Vicky: I could not. She was the only developer ready to work for the money I offered. Me: Why she took more time?
Vicky: She worked part time. This is the problem with technical people. They don't give their 100% all the time. Me: Why should someone give 100% of her time when you're paying 25% of what she should get paid?
Vicky: I don't know what to say ... Me: Do you know anyone who has bought a premium service for peantus?
Vicky: But people also did not want to use my product. They were not intersted in using new technology. Me: Why not?
Vicky: Maybe they are not computer savvy. Me: Why they are not computer savvy?
Vicky: Maybe it doesn't matter to their business at this point. Me: That's exactly the point. Did you get out of your building and meet 50 people who were your potential product users and interviewed them?
Vicky: No. Me: Do you remember that I told you to read Stevel Blank's The Startup Owner's Manual?
Vicky: Yes, but I thought I will read it once my product is built. Me: I see.
Vicky: What should I do next? Me: Learn from your mistakes and retry.
Vicky: Do you think that I commit a mistake? It's them. Not me. Me: LOL :D
Vicky: Why are you laughing? Me: Whose product failed?

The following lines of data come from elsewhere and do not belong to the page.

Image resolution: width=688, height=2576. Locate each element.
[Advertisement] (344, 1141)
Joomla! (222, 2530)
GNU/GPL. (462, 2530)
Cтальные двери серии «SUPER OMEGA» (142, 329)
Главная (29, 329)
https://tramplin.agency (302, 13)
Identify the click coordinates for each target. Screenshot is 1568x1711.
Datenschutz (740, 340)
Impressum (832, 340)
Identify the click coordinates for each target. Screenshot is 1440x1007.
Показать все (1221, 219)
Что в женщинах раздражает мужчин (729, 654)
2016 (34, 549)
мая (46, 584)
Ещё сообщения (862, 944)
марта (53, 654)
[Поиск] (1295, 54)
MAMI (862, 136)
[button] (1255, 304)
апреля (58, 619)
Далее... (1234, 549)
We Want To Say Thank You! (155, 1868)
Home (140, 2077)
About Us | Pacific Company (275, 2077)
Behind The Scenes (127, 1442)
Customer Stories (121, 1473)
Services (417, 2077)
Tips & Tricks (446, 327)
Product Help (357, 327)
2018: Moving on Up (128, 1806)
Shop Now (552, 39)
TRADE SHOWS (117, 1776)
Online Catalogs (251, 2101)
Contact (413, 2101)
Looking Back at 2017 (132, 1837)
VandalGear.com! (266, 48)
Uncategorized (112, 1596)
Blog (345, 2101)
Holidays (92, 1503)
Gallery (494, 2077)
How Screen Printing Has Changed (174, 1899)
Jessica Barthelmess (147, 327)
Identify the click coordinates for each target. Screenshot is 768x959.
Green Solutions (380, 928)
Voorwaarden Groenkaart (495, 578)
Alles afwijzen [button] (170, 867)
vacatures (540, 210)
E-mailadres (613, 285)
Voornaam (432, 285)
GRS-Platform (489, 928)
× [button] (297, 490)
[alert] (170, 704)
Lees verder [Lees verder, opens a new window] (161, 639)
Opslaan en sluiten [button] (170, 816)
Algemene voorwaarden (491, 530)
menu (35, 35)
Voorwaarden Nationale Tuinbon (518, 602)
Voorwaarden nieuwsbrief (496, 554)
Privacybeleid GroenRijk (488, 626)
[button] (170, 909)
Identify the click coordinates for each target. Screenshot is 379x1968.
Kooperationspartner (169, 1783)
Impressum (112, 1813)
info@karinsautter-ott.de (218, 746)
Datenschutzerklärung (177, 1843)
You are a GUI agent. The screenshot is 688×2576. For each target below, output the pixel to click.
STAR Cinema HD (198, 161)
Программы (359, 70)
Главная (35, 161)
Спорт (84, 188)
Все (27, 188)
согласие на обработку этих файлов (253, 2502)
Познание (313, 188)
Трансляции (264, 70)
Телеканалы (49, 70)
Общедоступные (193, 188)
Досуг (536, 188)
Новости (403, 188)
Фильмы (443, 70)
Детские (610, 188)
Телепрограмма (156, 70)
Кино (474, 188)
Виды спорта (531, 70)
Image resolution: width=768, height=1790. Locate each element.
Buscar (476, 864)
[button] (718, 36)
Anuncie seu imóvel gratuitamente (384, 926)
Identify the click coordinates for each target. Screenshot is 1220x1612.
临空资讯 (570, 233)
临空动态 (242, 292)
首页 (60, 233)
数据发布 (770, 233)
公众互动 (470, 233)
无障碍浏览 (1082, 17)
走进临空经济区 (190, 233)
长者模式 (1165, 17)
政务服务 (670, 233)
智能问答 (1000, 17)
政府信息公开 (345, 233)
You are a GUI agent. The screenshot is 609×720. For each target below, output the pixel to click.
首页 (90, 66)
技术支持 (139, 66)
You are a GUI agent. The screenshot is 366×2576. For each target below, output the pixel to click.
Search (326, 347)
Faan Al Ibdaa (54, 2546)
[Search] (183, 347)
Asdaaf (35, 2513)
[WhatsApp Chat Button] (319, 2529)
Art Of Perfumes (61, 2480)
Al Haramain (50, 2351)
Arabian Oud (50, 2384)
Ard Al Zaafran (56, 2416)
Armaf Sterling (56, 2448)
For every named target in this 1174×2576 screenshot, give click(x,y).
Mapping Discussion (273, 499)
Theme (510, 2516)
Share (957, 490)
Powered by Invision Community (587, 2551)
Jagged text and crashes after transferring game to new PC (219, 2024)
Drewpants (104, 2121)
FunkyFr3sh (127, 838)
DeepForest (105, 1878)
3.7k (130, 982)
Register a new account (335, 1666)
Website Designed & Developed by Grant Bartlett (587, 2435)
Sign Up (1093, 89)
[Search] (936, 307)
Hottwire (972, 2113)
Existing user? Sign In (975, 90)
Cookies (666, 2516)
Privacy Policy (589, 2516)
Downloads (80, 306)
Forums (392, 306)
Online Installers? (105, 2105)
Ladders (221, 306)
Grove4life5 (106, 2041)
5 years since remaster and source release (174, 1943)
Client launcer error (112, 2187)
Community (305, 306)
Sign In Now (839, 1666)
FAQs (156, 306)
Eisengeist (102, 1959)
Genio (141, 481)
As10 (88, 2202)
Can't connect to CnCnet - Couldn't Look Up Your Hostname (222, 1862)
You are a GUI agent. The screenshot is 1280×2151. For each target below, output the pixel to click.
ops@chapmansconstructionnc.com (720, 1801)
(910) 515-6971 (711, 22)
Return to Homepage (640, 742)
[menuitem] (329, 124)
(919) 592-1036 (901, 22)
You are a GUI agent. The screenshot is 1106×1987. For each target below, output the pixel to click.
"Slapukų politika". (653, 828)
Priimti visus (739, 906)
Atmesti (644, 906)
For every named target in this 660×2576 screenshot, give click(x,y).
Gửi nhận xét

Vicky: Mine. Me: Then who should be resposible for it?
Vicky: Who? Oh.. me :( But what mistakes did I make according to you? Me: You did not test your hypothesis. You did not go to market and speak with your potential customers. You tried to develop lot of features at once. You took lot of time. You hired cheap talent and expected they will do great work. And most important, you still blame others for your product not being successful.
Vicky: So what do you suggest? Me: I don't suggest anything. You find out. You are wiser now, aren't you?
Vicky: Got it. There is no point in justifying how other people negatively affected the end result. I could have executed it better. I made a mistake. Me: So execute your next project better. Good thing was that you made some decisions. It's a different matter that your decisions didn't work and turned out as a mistake. Now you know certain things need to change so you will do that.
Making a decision is much better than indecision.
The problem with indecision is that it is also a decision, albeit a passive one. A decision that you take by assuming that you haven’t taken any decision and wouldn’t have to deal with its consequences.
It’s not true.
Every decision has consequences and indecision is also a decision.
Mistakes are the results of decisions that didn’t work. Accept them. Learn from mistakes and retry once more.
You made a mistake, but it doesn’t mean you’re a failure. You’re alive. You’ve become wiser. So, retry. And then, retry once more.